The Channel Surfers

The Channel Surfers - Episode 69 - "Breaking the Channel Myths: Why Most Partner Programs Don’t Produce Revenue with Craig Booth"

41 min · 7. Juli 2026
Episode The Channel Surfers - Episode 69 - "Breaking the Channel Myths: Why Most Partner Programs Don’t Produce Revenue with Craig Booth" Cover

Beschreibung

This conversational, insightful, and often humorous episode brings together hosts Jeff and John with guest Craig Booth, a seasoned technology sales and channel expert. The discussion charts Greg’s journey from direct sales at companies like Juniper Networks and Avaya into partner/channel leadership, and introduces his methodology-first approach to modernizing the partner ecosystem through data, AI, and a new operational framework and platform at Channel Force. The tone is collaborative, practical, and candid—grounded in real-world channel operations, with plenty of fresh perspectives on how to engineer revenue and activate partner sellers.

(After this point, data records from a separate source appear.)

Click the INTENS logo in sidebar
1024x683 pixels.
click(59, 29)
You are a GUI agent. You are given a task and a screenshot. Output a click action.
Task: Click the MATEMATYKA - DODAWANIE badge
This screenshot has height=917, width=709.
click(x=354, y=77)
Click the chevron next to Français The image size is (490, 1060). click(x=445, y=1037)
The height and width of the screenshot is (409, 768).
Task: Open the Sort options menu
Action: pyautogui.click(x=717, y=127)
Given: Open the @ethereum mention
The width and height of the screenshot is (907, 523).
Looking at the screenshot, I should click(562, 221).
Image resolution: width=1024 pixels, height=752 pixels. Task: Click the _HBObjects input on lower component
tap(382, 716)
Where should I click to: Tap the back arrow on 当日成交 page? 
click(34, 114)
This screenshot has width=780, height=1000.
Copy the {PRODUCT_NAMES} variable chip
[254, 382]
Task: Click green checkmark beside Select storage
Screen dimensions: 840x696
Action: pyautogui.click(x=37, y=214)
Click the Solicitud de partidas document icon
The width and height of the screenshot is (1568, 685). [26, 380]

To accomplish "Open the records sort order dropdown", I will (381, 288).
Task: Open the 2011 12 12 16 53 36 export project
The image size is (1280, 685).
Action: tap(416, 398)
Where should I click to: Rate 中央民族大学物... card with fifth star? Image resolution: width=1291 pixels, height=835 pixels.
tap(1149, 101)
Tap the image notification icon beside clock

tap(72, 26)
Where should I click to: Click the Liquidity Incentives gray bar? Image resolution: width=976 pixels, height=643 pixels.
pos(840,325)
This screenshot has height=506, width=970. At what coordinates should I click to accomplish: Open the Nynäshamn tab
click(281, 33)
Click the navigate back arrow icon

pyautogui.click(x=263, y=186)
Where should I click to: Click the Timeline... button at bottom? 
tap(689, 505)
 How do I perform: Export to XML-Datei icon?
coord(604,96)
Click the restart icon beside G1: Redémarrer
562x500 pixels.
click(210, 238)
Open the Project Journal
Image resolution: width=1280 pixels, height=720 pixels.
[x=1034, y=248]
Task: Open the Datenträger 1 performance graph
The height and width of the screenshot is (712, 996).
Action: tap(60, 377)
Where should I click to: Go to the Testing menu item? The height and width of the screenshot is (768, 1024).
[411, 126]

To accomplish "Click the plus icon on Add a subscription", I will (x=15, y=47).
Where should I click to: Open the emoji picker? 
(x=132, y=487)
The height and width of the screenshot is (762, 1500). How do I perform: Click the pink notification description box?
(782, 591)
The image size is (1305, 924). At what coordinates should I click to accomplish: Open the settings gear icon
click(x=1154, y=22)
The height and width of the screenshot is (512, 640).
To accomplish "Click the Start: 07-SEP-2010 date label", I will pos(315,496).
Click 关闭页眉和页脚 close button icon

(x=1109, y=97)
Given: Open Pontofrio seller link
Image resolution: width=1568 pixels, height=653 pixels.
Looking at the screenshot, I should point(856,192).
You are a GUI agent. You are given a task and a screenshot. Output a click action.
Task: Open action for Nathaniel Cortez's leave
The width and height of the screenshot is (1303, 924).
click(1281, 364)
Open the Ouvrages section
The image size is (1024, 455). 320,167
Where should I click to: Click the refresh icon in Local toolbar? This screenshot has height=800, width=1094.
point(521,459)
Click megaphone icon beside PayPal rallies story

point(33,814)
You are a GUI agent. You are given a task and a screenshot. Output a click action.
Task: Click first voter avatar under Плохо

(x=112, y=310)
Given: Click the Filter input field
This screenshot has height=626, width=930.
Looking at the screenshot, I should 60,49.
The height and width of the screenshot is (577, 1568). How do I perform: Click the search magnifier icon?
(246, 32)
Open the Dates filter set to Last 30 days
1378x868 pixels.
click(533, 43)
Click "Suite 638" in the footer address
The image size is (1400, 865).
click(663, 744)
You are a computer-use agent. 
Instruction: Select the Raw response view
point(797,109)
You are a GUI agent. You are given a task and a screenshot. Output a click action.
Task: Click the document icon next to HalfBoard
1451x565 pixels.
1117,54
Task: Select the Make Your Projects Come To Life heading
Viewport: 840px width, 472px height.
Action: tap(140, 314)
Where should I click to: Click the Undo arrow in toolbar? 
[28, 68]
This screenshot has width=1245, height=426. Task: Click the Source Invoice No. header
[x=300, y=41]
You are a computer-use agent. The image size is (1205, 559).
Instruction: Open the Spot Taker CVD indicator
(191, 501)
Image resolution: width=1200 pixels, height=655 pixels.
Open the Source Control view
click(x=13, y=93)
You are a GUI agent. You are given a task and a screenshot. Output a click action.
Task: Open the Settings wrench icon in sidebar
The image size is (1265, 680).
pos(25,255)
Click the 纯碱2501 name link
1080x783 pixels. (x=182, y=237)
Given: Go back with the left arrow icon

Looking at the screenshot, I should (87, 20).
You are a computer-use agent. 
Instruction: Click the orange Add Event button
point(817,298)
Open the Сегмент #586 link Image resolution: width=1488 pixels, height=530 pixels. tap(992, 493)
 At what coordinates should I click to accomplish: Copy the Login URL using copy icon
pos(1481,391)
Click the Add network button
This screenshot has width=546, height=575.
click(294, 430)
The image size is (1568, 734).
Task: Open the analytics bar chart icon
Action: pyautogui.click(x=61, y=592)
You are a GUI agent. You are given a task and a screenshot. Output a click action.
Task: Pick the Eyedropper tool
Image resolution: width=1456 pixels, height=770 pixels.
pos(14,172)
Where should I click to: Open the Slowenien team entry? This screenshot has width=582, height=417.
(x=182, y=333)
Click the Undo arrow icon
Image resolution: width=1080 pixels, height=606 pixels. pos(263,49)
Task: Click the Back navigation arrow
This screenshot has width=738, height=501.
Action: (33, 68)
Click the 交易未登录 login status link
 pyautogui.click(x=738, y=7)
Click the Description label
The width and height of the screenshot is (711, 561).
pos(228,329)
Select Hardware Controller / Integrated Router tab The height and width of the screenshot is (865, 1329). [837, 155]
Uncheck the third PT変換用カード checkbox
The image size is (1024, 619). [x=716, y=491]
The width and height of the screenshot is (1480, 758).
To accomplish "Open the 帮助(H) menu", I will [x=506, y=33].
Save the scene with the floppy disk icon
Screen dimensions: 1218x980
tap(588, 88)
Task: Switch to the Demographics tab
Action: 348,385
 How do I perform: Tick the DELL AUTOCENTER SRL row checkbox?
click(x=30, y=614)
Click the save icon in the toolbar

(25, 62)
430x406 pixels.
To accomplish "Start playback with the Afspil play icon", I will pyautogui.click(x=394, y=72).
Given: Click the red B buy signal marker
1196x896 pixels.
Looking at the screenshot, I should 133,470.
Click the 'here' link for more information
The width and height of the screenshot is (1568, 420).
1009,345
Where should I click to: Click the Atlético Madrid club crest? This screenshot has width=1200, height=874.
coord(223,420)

Core Themes - Shift the channel from relationship-first “soft science” to revenue-engineered, data-driven “hard science.” - Focus on activating individual partner sellers—not just signing partner logos. - Use AI as an enabler inside a solid methodology and unified operating system. - Bridge the execution gap between CRM and PRM with a middleware layer (MP³OS) that connects planning, production, and performance intelligence.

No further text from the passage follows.